◆ **原文**
↓
例(13)中,两人的对话,娇蕊将自己的心比作“公寓房子”,接下来的对话皆是围绕着这一喻体展开的,通过“公寓房子”“招租”“单幢”“拆了重盖”等看似平常对话却语带双关的挑逗性的话语,栩栩如生地刻画出两颗躁动不安的心。例(14)作者借喻体展开情节,借“糖的融化”形象地说明对方不见踪影,而且具有鲜明的情感特征,语带双关,展现了男主人公佟振保与娇蕊调情时的“甜蜜”语言和亲昵氛围,同时有机地融入到情节之中,成为情节的一部分,推动着情节的展开。“糖”—“甜”—“尝”,也为他们后来偷吃禁果作了铺垫。例(15)作者用“白铁小闹钟”来比喻男性生活,把女人的脸比作“拉了毛的绒线衫” 表现出人物单调而庸碌的生活,语带双关地描画了人们的精神状态和生活环境。在比喻的基础上,拓展喻象的意义内涵,使语言产生了巨大的艺术张力。
↑
◆ **练习要求**
把上面这段谈比喻手法的原文一字不改地完整抄写一遍。

◆ **数据摘录**
↓
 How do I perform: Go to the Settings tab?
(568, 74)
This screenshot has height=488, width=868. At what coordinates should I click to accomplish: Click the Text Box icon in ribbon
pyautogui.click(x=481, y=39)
↑
◆ **练习结果**
例(13)中,两人的对话,娇蕊将自己的心比作“公寓房子”,接下来的对话皆是围绕着这一喻体展开的,通过“公寓房子”“招租”“单幢”“拆了重盖”等看似平常对话却语带双关的挑逗性的话语,栩栩如生地刻画出两颗躁动不安的心。例(14)作者借喻体展开情节,借“糖的融化”形象地说明对方不见踪影,而且具有鲜明的情感特征,语带双关,展现了男主人公佟振保与娇蕊调情时的“甜蜜”语言和亲昵氛围,同时有机地融入到情节之中,成为情节的一部分,推动着情节的展开。“糖”—“甜”—“尝”,也为他们后来偷吃禁果作了铺垫。例(15)作者用“白铁小闹钟”来比喻男性生活,把女人的脸比作“拉了毛的绒线衫” 表现出人物单调而庸碌的生活,语带双关地描画了人们的精神状态和生活环境。在比喻的基础上,拓展喻象的意义内涵,使语言产生了巨大的艺术张力。